# PPO Two-Snake MLP Training Notebook

This notebook trains two PPO agents to compete in a two-snake environment.

**Algorithm**: PPO Two-Snake with:
- Vectorized environment (128 parallel games)
- 35-dimensional feature vector per snake
- Big snake: 256x256 network, Small snake: 128x128 network
- Direct co-evolution (both agents learn simultaneously)
- Rollout-based training with GAE

In [None]:
# Cell 1: Imports
import sys
from pathlib import Path

project_root = Path.cwd().parent.parent
sys.path.insert(0, str(project_root))

import torch
import torch.nn.functional as F
import torch.optim as optim
import numpy as np
import matplotlib.pyplot as plt
from datetime import datetime
import time

from core.environment_two_snake_vectorized import VectorizedTwoSnakeEnv
from core.networks import PPO_Actor_MLP, PPO_Critic_MLP
from core.utils import set_seed, get_device

print(f"Project root: {project_root}")
print(f"PyTorch version: {torch.__version__}")
print(f"CUDA available: {torch.cuda.is_available()}")

In [None]:
# Cell 2: Configuration (papermill parameters)
# ============== CONFIGURATION ==============

# Environment
NUM_ENVS = 128
GRID_SIZE = 20
TARGET_FOOD = 10
MAX_STEPS = 1000

# Network sizes
BIG_HIDDEN_DIMS = (256, 256)  # Agent 1
SMALL_HIDDEN_DIMS = (128, 128)  # Agent 2

# PPO hyperparameters
ACTOR_LR = 0.0003
CRITIC_LR = 0.0003
ROLLOUT_STEPS = 2048
BATCH_SIZE = 64
EPOCHS_PER_ROLLOUT = 4
GAMMA = 0.99
GAE_LAMBDA = 0.95
CLIP_EPSILON = 0.2
VALUE_LOSS_COEF = 0.5
ENTROPY_COEF = 0.1
MAX_GRAD_NORM = 0.5

# Training
TOTAL_STEPS = 10000  # Short for testing (full: 250000)
LOG_INTERVAL = 100

# Output
SAVE_DIR = '../../results/weights/ppo_two_snake_mlp'
SEED = 42

In [None]:
# Cell 3: Environment & Model Setup
set_seed(SEED)
device = get_device()
print(f"Using device: {device}")

save_dir = Path(SAVE_DIR)
save_dir.mkdir(parents=True, exist_ok=True)

# Create environment
env = VectorizedTwoSnakeEnv(
    num_envs=NUM_ENVS,
    grid_size=GRID_SIZE,
    target_food=TARGET_FOOD,
    max_steps=MAX_STEPS,
    device=device
)

# State and action dimensions
state_dim = 35  # 35-dimensional feature vector per snake
action_dim = 3  # relative actions

# Create Agent 1 (Big) networks
actor1 = PPO_Actor_MLP(state_dim, action_dim, BIG_HIDDEN_DIMS).to(device)
critic1 = PPO_Critic_MLP(state_dim, BIG_HIDDEN_DIMS).to(device)

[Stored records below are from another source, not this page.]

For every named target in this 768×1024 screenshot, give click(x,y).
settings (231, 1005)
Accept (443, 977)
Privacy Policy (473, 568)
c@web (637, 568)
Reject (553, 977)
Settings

# Create Agent 2 (Small) networks  
actor2 = PPO_Actor_MLP(state_dim, action_dim, SMALL_HIDDEN_DIMS).to(device)
critic2 = PPO_Critic_MLP(state_dim, SMALL_HIDDEN_DIMS).to(device)

# Optimizers
actor1_optim = optim.Adam(actor1.parameters(), lr=ACTOR_LR)
critic1_optim = optim.Adam(critic1.parameters(), lr=CRITIC_LR)
actor2_optim = optim.Adam(actor2.parameters(), lr=ACTOR_LR)
critic2_optim = optim.Adam(critic2.parameters(), lr=CRITIC_LR)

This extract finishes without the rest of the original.